— Extract to read —
Making WordPress.org

Opened 3 years ago

Closed 13 months ago

#5458 closed defect (bug) (duplicate)

Redirects should not trigger 429 responses, and rate limiting should be relaxed.

Reported by: jonoaldersonwp's profile jonoaldersonwp Owned by:
Milestone: Priority: highest omg bbq
Component: General Keywords: seo
Cc:

Description (last modified by jonoaldersonwp)

Requests to https://wordpress.org/tags/privacy/page/15 are redirected to https://wordpress.org/support/topic-tag/privacy/page/15/.

However, in the process, there are several interstitial redirects (the change in path, and, appending the trailing slash).

This frequently triggers a 429 error for Google (and presumably other systems).

To address this:

  • Rate limiting on 301 redirects should be removed (or radically relaxed).
  • System-level redirect rules (altering paths, appending trailing slashes, case normalisation) should be consolidated into a single redirect.

— Available data —
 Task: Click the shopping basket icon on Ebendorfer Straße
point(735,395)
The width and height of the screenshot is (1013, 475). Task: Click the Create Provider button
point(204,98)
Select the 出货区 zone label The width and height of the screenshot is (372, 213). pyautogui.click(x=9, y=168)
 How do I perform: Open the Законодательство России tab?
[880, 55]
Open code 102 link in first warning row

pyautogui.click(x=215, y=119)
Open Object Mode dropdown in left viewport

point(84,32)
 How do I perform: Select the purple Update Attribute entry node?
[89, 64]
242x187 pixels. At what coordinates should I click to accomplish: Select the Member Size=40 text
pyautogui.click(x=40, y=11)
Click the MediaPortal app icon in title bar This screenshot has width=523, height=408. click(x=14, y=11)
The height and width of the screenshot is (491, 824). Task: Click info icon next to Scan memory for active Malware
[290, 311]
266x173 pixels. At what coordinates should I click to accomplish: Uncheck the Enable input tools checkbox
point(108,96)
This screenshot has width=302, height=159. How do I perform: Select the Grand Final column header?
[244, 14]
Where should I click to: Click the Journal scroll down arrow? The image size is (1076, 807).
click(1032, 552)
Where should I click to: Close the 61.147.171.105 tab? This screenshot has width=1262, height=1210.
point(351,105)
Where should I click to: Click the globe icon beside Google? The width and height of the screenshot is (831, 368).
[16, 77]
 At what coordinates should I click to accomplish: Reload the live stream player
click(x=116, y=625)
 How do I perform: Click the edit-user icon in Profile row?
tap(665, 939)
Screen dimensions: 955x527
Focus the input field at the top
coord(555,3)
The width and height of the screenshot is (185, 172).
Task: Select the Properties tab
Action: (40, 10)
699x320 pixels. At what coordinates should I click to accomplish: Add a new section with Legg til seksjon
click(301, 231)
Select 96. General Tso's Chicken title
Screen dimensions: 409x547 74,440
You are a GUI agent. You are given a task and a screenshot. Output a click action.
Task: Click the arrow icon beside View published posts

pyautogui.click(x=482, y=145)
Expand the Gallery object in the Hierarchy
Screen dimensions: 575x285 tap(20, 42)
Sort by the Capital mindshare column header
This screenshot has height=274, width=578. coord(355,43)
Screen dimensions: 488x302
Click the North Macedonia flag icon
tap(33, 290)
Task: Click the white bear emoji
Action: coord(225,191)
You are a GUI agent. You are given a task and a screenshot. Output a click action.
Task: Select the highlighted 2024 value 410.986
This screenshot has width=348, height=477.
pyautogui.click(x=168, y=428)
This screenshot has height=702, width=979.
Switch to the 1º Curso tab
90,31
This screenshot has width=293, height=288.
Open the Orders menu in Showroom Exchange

— Study questions —
1 – List every field label that appears in the ticket's header details, from the reporter line through the Cc line.
2 – Reproduce the ticket's wording exactly, everything from "However, in the" down to "(or radically relaxed).".
The records are separate material and have nothing to do with the ticket.

— Answers to the problems —
1 – Reported by, Owned by, Milestone, Priority, Component, Keywords, Cc

2 –
However, in the process, there are several interstitial redirects (the change in path, and, appending the trailing slash).

This frequently triggers a 429 error for Google (and presumably other systems).

To address this:

  • Rate limiting on 301 redirects should be removed (or radically relaxed).